Wildlife sanctuary in Sharon, Massachusetts

Moose Hill Wildlife Sanctuary is a 1971 acre wildlife sanctuary located in Sharon, Massachusetts. The property is the oldest property of the Massachusetts Audubon Society, established in 1916. It is adjacent to Moose Hill Farm, which is owned by the Trustees of Reservations.

The nature center on Moose Hill Parkway was acquired in 1990. The center displays rotating exhibits throughout the year. The sanctuary consists of habitats including forest, freshwater marsh, meadow, eskers and kettle holes. Over 160 species of birds have been observed on the property.

==Programs==
Moose Hill has many public programs. There is an outdoor summer day camp for children 3 - 14. Additionally, for adults, there are various clubs and programs.
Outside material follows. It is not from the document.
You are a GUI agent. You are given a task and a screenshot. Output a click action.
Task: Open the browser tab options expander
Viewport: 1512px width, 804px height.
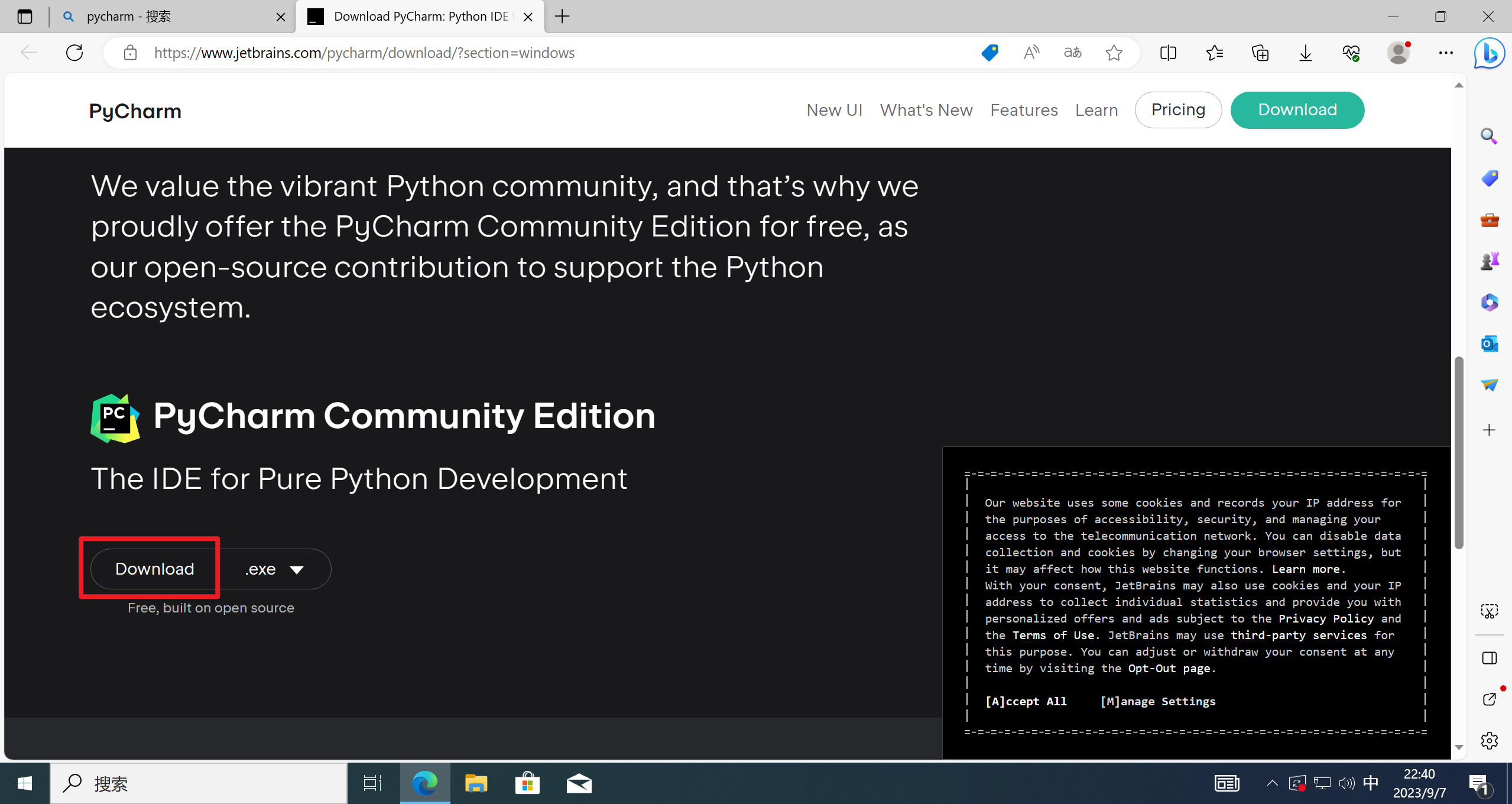click(x=25, y=17)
For example, instructors are available to demonstrate how to make maple syrup during maple sugaring season.

==Trails==
The 25 mi of trails in Moose Hill include the Summit Trail, the Vernal Pool Loop, the Billings Loop, the Turkey Trail, the Old Pasture Trail, the Field Loop, and the Bluff Trail. The Bluff Trail is considered the most popular trail in Moose Hill.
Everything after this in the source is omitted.